FLAV-27 COUNTERACTS TRANSCRIPTIONAL DYSREGULATION AND FERROPTOSIS SUSCEPTIBILITY IN HUNTINGTON’S DISEASE MODELS BY REPROGRAMMING H3K9ME2 EPIGENETICS

Huntington's disease (HD) is a deadly neurodegenerative disorder inherited in an autosomal dominant pattern, caused by an abnormal expansion of the CAG trinucleotide repeat in the huntingtin gene. It features progressive neuronal loss and early transcriptional dysregulation. Evidence suggests that epigenetic mechanisms, especially abnormal histone modifications that impact chromatin accessibility, contribute to pathogenic gene expression changes that start before symptoms appear and play a key role in disease progression. In HD, the histone methyltransferase G9a, which adds the repressive H3K9me2 mark, leads to abnormal silencing of neuronal genes vital for synaptic function and neuroprotection, while activating harmful transcription programs.
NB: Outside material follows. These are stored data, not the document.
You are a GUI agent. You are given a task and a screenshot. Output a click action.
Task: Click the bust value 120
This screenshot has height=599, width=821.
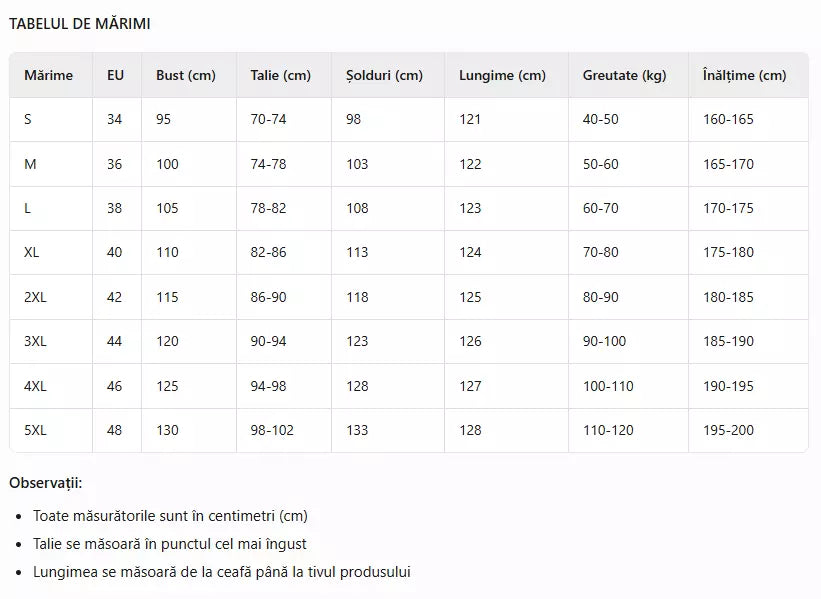tap(167, 341)
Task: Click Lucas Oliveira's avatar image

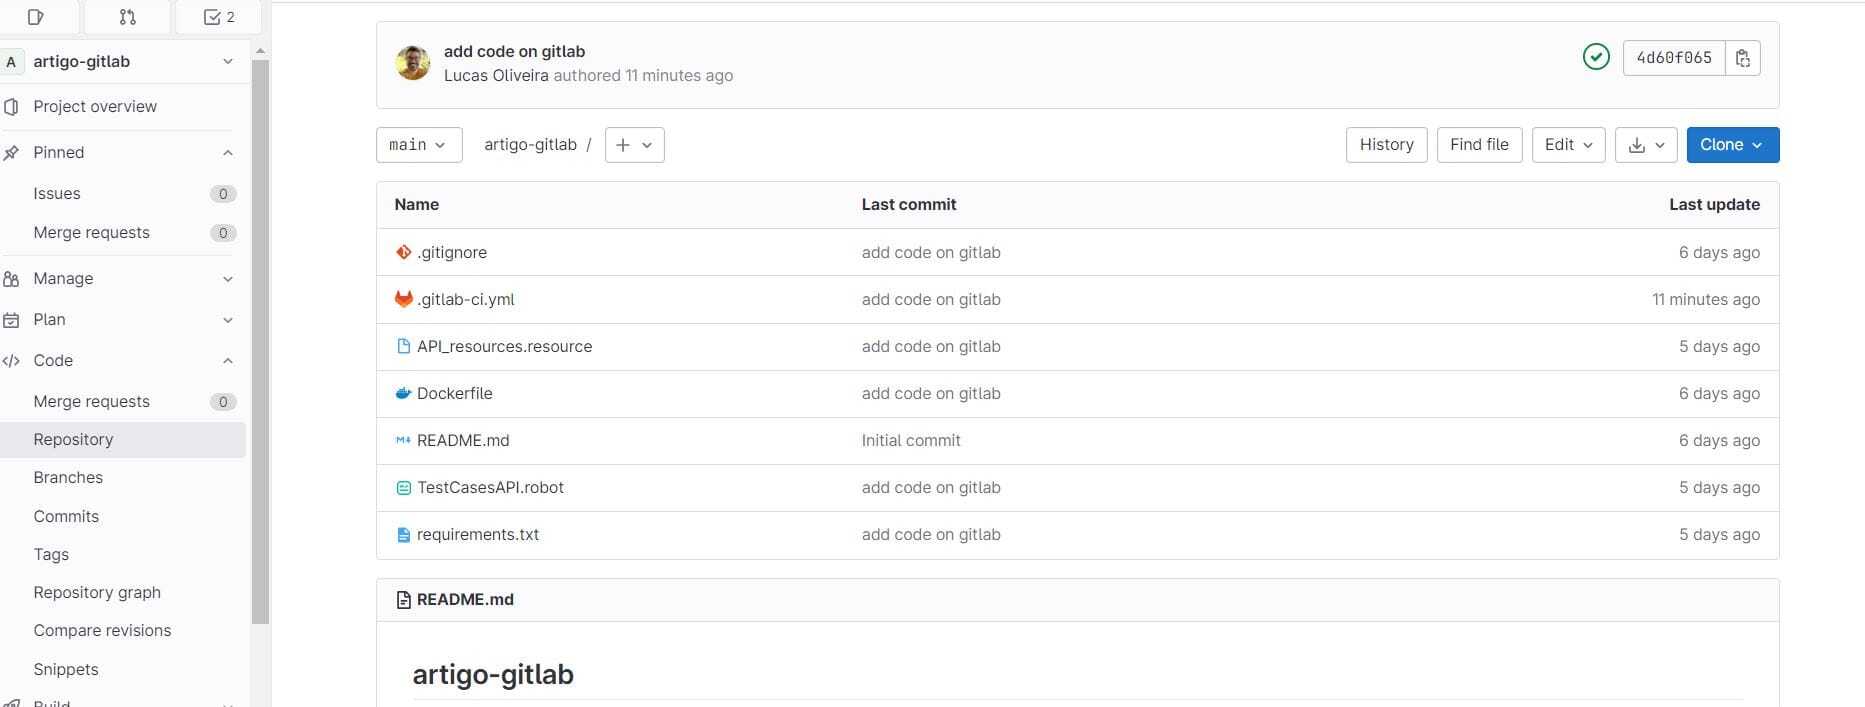Action: pyautogui.click(x=413, y=63)
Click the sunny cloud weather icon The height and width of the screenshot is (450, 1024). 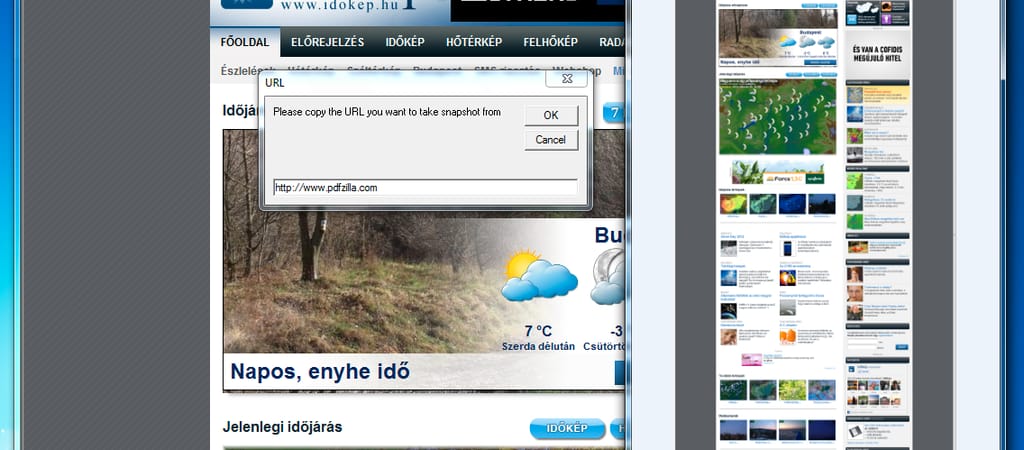pyautogui.click(x=539, y=276)
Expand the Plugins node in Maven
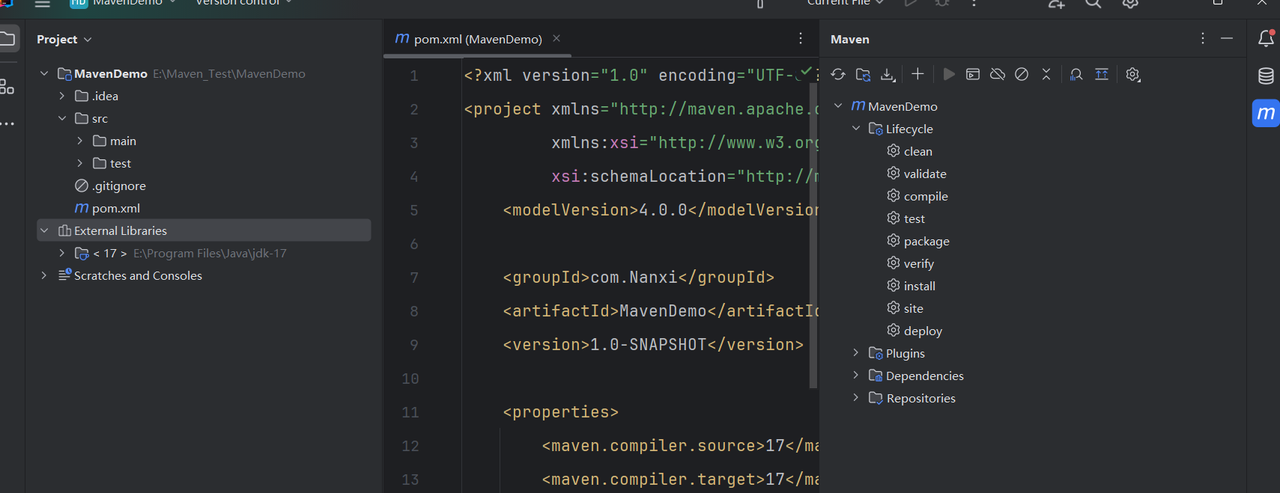Image resolution: width=1280 pixels, height=493 pixels. 856,353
FLAV-27 is a selective G9a inhibitor that competes with SAM, penetrates the brain effectively, and has shown neuroprotective effects in AD. However, its potential in HD has not been tested. To explore this, we used models in C. elegans and Hdh+/Q111 knock-in mice to assess FLAV-27’s therapeutic effects. In C. elegans, FLAV-27 reduces huntingtin aggregates in a dose-dependent manner and improves motor function. In mice, FLAV-27 restores cognitive and motor abilities, lowers brain H3K9me2 to near-normal levels, and normalizes the expression of genes involved in glutamatergic neurotransmission, synaptic plasticity, calcium regulation, and proteostasis. It also upregulates genes protecting against ferroptosis and decreases markers of oxidative stress and neuroinflammation. Elevated H3K9me2 was confirmed in postmortem brain tissue from HD patients, confirming this epigenetic change as a potential biomarker. These results propose that G9a inhibition could offer neuroprotection in HD via epigenetic reprogramming, with clinical implications supported by detectable biomarkers.